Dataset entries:
/---
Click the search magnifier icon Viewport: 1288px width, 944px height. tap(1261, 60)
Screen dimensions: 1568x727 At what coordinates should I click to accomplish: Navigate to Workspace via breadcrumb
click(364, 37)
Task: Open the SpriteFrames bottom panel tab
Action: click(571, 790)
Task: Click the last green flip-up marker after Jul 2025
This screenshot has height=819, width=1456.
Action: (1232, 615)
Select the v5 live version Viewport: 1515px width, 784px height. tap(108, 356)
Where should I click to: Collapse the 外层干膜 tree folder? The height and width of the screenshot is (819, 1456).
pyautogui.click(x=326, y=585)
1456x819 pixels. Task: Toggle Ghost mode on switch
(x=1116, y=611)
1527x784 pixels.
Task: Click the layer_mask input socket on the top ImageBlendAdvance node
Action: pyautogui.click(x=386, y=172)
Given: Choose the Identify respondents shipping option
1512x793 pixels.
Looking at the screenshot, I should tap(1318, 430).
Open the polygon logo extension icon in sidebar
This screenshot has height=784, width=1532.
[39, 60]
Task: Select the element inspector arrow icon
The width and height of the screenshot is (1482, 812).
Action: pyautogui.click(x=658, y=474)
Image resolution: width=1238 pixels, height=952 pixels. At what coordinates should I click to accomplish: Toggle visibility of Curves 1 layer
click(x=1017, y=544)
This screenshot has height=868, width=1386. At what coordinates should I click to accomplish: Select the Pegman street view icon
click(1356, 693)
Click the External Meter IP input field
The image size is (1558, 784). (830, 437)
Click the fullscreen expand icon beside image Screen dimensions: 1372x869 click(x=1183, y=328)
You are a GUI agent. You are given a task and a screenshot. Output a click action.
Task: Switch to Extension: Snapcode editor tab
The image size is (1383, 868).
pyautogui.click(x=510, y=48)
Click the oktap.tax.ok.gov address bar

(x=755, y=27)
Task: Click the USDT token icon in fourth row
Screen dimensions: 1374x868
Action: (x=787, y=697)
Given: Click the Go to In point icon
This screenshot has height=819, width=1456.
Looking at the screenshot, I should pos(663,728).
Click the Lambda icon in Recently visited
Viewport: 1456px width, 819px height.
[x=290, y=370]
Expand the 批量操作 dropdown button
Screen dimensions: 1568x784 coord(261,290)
\---
> Task to carry out
Each line from the top of the records down to the one with "Select the v5" must be retyped exactly; include both ends and nothing else.

> Answer section
Click the search magnifier icon Viewport: 1288px width, 944px height. tap(1261, 60)
Screen dimensions: 1568x727 At what coordinates should I click to accomplish: Navigate to Workspace via breadcrumb
click(364, 37)
Task: Open the SpriteFrames bottom panel tab
Action: click(571, 790)
Task: Click the last green flip-up marker after Jul 2025
This screenshot has height=819, width=1456.
Action: (1232, 615)
Select the v5 live version Viewport: 1515px width, 784px height. tap(108, 356)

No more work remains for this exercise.